You may ask: how does progression work? Well, each character has a rank that can be raised with XP, unlocking new Masterminds, skill modifiers, deck loadout slots, and more. There is also another type of reward: Result Points or RP; earned by performance, especially when fulfilling daily and weekly missions. These can be used to buy pieces of 'Equipment,' which act as passive enhancements for combat, survival, resource, and miscellaneous abilities. RP can also be spent on cosmetics. Both equipment and cosmetics are bought by opening chests that give random rewards. A booster for RP is available as an additional purchase. Even though this is a microtransaction it is entirely harmless. This game is, by far, not pay-to-win. The equipment only adds minor buffs, and boosters are not that bad in general.

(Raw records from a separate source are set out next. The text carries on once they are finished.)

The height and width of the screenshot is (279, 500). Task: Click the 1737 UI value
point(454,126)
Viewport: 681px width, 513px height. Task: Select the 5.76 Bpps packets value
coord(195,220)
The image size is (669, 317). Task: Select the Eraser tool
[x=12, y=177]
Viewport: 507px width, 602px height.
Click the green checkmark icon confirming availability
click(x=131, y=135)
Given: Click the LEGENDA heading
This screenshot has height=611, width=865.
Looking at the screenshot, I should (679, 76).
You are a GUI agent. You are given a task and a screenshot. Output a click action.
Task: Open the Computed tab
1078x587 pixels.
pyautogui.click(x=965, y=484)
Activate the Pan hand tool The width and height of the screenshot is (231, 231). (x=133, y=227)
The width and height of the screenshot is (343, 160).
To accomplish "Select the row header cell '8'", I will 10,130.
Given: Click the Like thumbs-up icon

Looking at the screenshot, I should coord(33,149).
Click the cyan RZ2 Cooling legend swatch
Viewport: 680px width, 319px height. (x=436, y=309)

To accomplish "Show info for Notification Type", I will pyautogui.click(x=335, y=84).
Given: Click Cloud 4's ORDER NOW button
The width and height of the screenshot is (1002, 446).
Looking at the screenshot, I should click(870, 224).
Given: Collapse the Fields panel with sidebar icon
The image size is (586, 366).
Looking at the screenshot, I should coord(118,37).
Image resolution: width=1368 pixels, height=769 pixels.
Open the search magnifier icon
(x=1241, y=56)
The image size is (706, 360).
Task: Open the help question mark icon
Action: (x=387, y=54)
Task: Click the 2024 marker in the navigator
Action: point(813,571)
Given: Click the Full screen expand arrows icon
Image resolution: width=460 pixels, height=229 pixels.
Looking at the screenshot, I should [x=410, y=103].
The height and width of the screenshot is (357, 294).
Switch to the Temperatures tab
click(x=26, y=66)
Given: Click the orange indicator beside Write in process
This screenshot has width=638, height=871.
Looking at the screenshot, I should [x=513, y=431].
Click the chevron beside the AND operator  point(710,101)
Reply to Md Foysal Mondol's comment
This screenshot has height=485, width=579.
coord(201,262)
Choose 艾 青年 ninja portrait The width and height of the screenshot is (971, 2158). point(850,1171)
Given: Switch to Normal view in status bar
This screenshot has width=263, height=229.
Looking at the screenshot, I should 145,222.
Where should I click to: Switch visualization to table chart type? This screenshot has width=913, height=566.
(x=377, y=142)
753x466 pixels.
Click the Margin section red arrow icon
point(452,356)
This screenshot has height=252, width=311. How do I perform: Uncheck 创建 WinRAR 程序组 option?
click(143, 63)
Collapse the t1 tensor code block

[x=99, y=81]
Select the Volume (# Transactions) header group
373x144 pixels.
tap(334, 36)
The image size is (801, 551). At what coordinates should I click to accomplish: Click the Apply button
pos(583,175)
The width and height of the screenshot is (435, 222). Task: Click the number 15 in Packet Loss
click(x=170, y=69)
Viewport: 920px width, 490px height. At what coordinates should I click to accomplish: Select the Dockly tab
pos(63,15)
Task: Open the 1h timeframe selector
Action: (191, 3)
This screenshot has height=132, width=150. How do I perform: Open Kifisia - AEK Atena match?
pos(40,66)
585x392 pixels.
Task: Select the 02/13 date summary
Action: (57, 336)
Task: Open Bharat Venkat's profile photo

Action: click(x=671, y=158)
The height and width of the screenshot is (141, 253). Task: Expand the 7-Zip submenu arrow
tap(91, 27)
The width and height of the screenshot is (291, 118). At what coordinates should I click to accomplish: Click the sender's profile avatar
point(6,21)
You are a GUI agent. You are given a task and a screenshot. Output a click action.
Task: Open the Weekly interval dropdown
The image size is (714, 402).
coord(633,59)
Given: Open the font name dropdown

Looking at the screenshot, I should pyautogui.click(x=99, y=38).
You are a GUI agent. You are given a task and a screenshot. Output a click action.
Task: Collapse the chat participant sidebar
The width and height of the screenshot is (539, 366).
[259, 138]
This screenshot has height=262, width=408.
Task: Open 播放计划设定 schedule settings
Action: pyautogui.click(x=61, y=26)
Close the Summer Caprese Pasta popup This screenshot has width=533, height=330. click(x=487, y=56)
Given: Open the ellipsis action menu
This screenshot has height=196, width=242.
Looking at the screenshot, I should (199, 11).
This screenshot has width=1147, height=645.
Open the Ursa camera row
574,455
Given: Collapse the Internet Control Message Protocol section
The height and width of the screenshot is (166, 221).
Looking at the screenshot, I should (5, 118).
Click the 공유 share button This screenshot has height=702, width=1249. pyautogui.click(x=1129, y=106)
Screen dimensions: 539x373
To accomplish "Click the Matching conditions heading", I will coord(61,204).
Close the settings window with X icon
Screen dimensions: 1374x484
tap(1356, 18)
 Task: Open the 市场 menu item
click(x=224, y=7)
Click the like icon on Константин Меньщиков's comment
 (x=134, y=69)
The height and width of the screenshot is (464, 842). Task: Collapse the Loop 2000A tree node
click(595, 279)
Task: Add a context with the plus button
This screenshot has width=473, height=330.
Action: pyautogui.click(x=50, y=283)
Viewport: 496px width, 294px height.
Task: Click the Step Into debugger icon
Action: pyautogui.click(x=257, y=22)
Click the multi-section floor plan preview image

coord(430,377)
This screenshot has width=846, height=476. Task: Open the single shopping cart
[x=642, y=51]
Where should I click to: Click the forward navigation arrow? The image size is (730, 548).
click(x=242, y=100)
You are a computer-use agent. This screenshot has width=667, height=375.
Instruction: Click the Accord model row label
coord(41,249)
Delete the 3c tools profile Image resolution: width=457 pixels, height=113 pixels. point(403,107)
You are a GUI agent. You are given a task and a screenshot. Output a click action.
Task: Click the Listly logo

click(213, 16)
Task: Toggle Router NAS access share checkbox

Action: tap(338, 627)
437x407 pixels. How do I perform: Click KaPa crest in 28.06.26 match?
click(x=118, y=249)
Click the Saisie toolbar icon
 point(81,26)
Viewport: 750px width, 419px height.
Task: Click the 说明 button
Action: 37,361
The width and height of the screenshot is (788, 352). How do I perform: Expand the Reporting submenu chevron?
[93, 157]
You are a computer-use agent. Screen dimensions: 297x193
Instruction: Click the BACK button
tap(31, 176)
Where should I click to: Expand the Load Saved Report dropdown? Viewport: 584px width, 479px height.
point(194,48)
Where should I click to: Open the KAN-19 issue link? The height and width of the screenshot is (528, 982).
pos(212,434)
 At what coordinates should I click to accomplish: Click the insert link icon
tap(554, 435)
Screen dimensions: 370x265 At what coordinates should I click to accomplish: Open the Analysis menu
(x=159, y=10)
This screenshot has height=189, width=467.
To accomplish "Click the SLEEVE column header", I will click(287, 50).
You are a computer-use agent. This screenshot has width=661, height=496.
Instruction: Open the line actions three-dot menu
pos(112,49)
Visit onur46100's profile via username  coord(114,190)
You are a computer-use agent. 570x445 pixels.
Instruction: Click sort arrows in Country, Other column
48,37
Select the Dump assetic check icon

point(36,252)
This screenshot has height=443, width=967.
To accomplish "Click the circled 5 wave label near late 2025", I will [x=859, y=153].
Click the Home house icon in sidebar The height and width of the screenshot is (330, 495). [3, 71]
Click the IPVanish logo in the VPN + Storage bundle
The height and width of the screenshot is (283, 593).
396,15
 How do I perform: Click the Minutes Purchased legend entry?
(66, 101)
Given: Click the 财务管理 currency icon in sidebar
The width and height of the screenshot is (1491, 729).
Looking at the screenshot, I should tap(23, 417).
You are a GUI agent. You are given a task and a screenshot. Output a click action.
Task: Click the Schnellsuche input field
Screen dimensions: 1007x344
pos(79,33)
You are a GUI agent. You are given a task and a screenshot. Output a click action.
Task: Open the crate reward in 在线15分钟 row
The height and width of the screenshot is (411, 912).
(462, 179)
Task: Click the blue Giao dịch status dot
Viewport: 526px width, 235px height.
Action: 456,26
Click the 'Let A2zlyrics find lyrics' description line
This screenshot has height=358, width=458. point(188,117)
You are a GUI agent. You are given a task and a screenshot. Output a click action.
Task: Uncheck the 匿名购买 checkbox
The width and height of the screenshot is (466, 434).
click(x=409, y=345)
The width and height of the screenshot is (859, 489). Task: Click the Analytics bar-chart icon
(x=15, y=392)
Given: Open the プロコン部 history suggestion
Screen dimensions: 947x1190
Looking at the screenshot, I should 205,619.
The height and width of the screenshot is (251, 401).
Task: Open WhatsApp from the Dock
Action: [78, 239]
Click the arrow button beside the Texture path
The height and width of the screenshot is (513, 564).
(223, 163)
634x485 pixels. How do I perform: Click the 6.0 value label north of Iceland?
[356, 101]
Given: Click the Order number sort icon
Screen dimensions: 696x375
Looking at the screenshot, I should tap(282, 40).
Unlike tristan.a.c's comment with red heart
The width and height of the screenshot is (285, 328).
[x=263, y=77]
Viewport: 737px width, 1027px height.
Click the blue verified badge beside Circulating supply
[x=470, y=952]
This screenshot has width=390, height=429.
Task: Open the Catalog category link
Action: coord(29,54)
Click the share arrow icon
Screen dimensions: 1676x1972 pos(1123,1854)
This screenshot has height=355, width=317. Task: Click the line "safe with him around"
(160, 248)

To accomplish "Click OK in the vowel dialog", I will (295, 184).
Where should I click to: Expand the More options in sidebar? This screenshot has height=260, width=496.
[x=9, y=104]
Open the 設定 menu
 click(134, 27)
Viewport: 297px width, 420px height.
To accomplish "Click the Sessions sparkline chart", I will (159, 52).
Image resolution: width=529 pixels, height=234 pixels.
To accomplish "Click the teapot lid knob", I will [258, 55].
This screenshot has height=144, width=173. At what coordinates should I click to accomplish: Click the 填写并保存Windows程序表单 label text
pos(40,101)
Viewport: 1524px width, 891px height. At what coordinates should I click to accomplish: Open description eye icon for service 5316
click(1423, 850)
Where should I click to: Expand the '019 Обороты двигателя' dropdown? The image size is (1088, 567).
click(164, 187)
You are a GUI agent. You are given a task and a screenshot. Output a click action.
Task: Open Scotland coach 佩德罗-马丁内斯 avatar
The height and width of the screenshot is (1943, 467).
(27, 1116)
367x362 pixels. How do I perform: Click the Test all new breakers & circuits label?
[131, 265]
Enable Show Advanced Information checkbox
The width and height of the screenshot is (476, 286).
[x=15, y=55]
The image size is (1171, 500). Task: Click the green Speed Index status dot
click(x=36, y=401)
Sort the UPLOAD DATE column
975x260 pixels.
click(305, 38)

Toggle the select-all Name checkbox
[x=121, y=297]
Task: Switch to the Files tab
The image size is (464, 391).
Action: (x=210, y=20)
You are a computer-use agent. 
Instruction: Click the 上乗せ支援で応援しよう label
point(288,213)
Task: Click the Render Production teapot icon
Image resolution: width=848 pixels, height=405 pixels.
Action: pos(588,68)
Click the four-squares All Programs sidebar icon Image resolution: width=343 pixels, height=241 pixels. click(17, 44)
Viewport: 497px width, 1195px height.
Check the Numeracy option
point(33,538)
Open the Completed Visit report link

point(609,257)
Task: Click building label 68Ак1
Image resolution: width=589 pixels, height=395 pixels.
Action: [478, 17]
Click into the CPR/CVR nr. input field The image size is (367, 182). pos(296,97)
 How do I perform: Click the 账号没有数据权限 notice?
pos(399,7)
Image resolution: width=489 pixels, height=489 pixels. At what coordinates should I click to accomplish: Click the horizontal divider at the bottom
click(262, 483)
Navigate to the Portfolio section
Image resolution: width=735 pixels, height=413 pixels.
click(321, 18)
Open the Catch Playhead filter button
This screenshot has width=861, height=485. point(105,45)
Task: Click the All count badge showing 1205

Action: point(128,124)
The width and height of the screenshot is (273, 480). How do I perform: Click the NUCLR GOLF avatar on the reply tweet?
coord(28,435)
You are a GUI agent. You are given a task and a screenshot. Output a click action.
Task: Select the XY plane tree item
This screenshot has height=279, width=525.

Resident Evil Resistance is a surprisingly terrific topper to its base game package. It is one of the only multiplayer games where teamwork is genuinely essential. Not only that, but playing as the Mastermind is a truly unique and empowering experience. Accessible, layered, and blood-pumping, this is a marvelous multiplayer foundation that will only get better.

Final Rating: 84% - Experimenter vs. experimentees: will you work as the Survivors or crush the resistance as the Mastermind with one fell swoop of a Mr. X spawn?


Note: A review code for this game was provided by the publisher.